The Streit Council for a Union of Democracies works toward better-organized and stable cooperation among the experienced democracies as the key for more effective US engagement in world affairs. A non-partisan, independent organization, it carries into the twenty-first century the traditions and principles which gave rise to the Federal Union movement. It builds on transatlantic and other inter-democracy institutions, supporting their treaty commitments to grow into ever wider membership and deeper integration, and their underlying vision rooted in democratic federalism. It does this principally by promoting research and education, and by facilitating public discourse and awareness on democracy, federalism, Atlanticism, and the organization of inter-democracy relations.
What We Work For
Through seven decades Streit’s organization has sought to keep before world leaders the principles of democratic federalism and their application to international integration.
We work to enhance freedom, security, and peace through a union of democracies, and cooperation with all countries whenever feasible. We believe that any qualitative step forward in political evolution needs to be based upon the interlocking principles of freedom and union at both the national and the international levels.
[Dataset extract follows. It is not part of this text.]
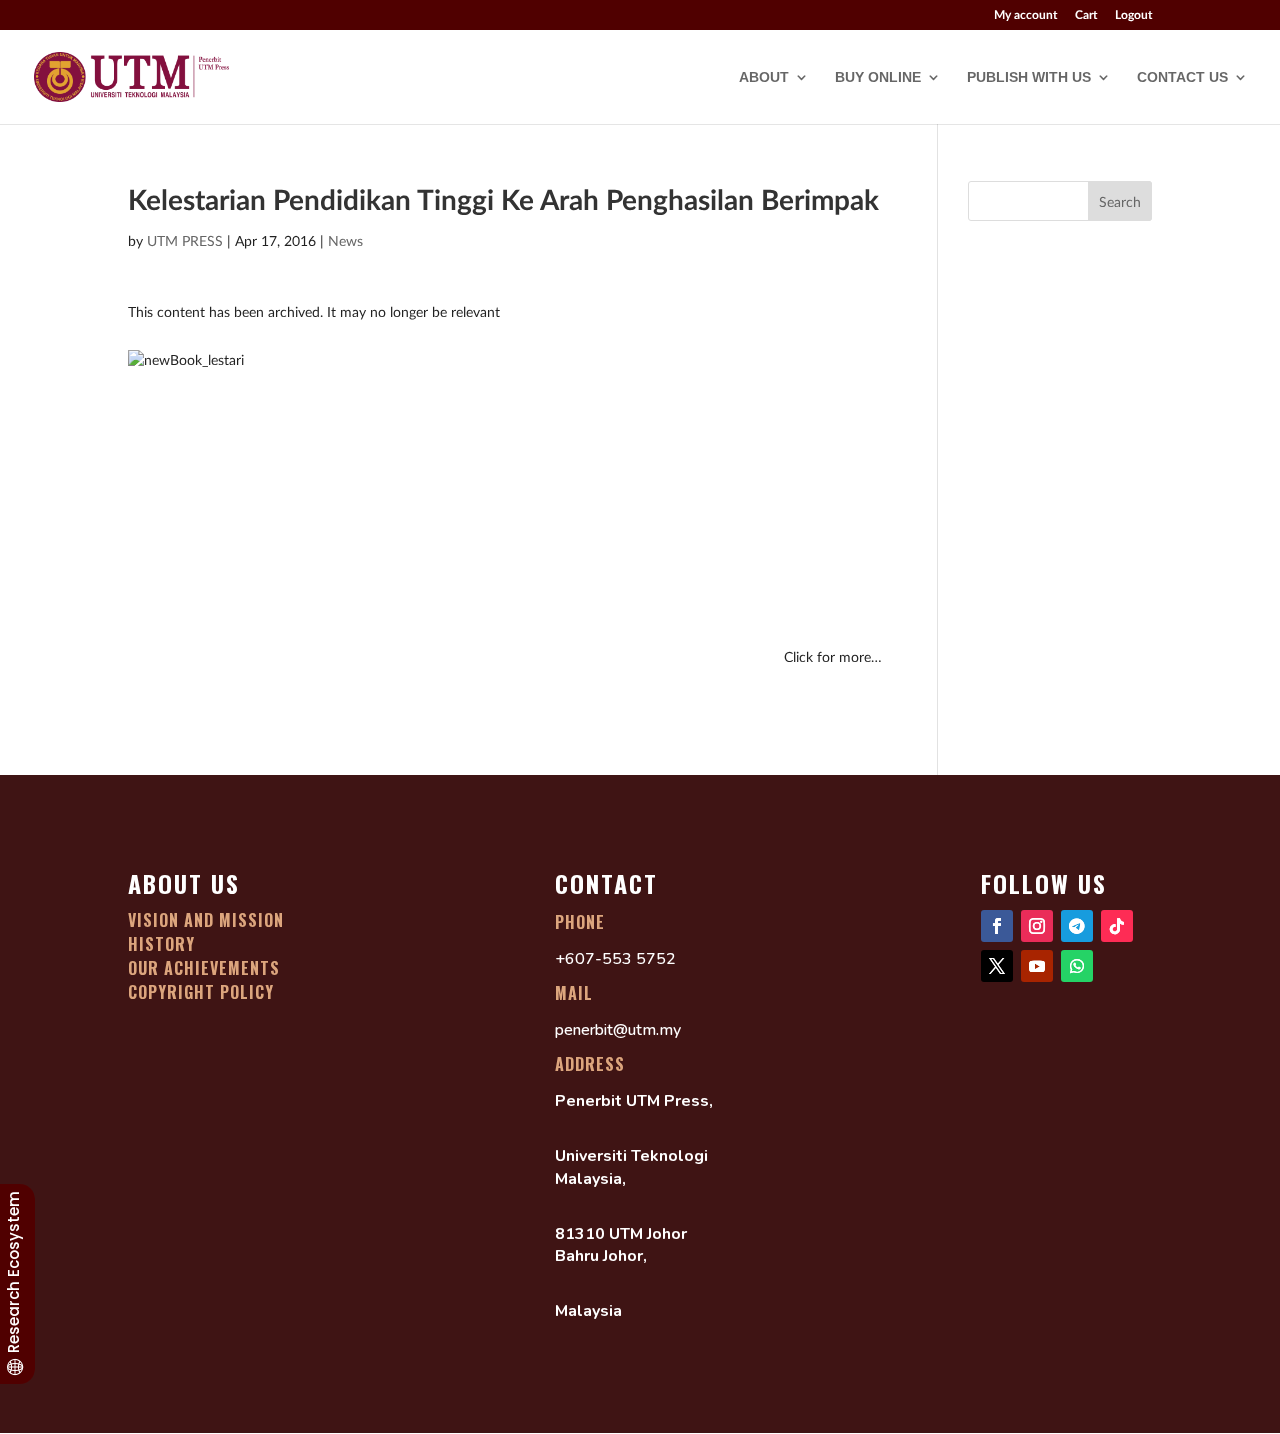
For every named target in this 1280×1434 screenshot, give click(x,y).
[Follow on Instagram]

We believe in effective multilateralism. The world’s established democracies when working together are the global motor, enabling global institutions to be effective; when they disagree they become the global brake. As citizens of these democracies we continue to bear great responsibilities: to provide coherent global leadership, to strengthen our joint institutions and stabilize the international system – thus promoting common human concerns more effectively and consistently, at both regional and global levels.
Building on the conception elaborated by Federal Union in 1939, we perceive two main interlocking levels of international organizational development: the inter-democracy level expressed in the growth of the Atlantic system of institutions ever since the Marshall Plan, and the global level expressed in the growth of the UN system. These two levels are both critically important in global affairs, and the future of global management depends largely on the extent to which they work together. Our original 1939 conception has shown renewed relevance since the end of the Cold War, with the increasing cooperation between the Atlantic and global levels, starting in the spheres of economic reform and democratic culture, and coming to include a hitherto unimaginable UN-NATO collaboration on peacekeeping and security.
Strengthening international organization and the structure of peace translates today into a three-fold task: strengthening the institutions on the Atlantic and the global levels and enhancing their cooperation.